Stored items
──────────────────────────────

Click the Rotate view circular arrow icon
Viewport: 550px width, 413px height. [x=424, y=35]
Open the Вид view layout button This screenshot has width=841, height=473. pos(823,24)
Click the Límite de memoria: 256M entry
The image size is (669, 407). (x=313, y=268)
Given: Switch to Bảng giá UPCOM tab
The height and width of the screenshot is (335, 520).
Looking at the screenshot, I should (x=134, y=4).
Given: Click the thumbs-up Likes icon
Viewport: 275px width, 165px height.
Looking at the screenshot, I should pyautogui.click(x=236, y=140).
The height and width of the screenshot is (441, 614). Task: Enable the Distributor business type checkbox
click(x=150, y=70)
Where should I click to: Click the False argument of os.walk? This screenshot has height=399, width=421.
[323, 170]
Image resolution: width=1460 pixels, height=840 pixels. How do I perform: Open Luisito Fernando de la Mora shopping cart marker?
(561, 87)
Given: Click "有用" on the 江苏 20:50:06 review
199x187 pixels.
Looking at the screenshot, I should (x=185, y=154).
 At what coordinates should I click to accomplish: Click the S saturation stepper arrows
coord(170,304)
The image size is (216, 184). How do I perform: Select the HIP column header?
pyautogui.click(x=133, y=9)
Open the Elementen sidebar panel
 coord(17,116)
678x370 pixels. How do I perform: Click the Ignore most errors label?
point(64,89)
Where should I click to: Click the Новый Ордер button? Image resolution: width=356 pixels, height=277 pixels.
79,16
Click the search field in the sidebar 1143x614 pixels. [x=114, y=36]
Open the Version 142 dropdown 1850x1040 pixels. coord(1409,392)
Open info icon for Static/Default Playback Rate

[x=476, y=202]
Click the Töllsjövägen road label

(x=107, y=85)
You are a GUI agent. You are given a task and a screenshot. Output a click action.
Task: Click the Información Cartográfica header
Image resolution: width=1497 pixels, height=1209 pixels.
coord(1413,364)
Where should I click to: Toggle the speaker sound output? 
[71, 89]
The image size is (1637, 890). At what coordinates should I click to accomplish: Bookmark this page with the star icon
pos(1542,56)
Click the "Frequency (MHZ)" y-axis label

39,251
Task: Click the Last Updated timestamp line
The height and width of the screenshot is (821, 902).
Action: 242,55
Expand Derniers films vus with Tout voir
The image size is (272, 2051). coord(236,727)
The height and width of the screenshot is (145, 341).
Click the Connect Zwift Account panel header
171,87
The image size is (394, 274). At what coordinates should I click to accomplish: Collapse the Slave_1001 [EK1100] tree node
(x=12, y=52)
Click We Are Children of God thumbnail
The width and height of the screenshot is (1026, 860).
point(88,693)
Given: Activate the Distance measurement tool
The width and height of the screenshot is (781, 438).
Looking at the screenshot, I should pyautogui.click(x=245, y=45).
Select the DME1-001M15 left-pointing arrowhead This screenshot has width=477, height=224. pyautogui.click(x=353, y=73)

──────────────────────────────

■ Exercise ■
Retype each line above, keeping every character.

■ Exercise answer ■
Click the Rotate view circular arrow icon
Viewport: 550px width, 413px height. [x=424, y=35]
Open the Вид view layout button This screenshot has width=841, height=473. pos(823,24)
Click the Límite de memoria: 256M entry
The image size is (669, 407). (x=313, y=268)
Given: Switch to Bảng giá UPCOM tab
The height and width of the screenshot is (335, 520).
Looking at the screenshot, I should (x=134, y=4).
Given: Click the thumbs-up Likes icon
Viewport: 275px width, 165px height.
Looking at the screenshot, I should pyautogui.click(x=236, y=140).
The height and width of the screenshot is (441, 614). Task: Enable the Distributor business type checkbox
click(x=150, y=70)
Where should I click to: Click the False argument of os.walk? This screenshot has height=399, width=421.
[323, 170]
Image resolution: width=1460 pixels, height=840 pixels. How do I perform: Open Luisito Fernando de la Mora shopping cart marker?
(561, 87)
Given: Click "有用" on the 江苏 20:50:06 review
199x187 pixels.
Looking at the screenshot, I should (x=185, y=154).
 At what coordinates should I click to accomplish: Click the S saturation stepper arrows
coord(170,304)
The image size is (216, 184). How do I perform: Select the HIP column header?
pyautogui.click(x=133, y=9)
Open the Elementen sidebar panel
 coord(17,116)
678x370 pixels. How do I perform: Click the Ignore most errors label?
point(64,89)
Where should I click to: Click the Новый Ордер button? Image resolution: width=356 pixels, height=277 pixels.
79,16
Click the search field in the sidebar 1143x614 pixels. [x=114, y=36]
Open the Version 142 dropdown 1850x1040 pixels. coord(1409,392)
Open info icon for Static/Default Playback Rate

[x=476, y=202]
Click the Töllsjövägen road label

(x=107, y=85)
You are a GUI agent. You are given a task and a screenshot. Output a click action.
Task: Click the Información Cartográfica header
Image resolution: width=1497 pixels, height=1209 pixels.
coord(1413,364)
Where should I click to: Toggle the speaker sound output? 
[71, 89]
The image size is (1637, 890). At what coordinates should I click to accomplish: Bookmark this page with the star icon
pos(1542,56)
Click the "Frequency (MHZ)" y-axis label

39,251
Task: Click the Last Updated timestamp line
The height and width of the screenshot is (821, 902).
Action: 242,55
Expand Derniers films vus with Tout voir
The image size is (272, 2051). coord(236,727)
The height and width of the screenshot is (145, 341).
Click the Connect Zwift Account panel header
171,87
The image size is (394, 274). At what coordinates should I click to accomplish: Collapse the Slave_1001 [EK1100] tree node
(x=12, y=52)
Click We Are Children of God thumbnail
The width and height of the screenshot is (1026, 860).
point(88,693)
Given: Activate the Distance measurement tool
The width and height of the screenshot is (781, 438).
Looking at the screenshot, I should pyautogui.click(x=245, y=45).
Select the DME1-001M15 left-pointing arrowhead This screenshot has width=477, height=224. pyautogui.click(x=353, y=73)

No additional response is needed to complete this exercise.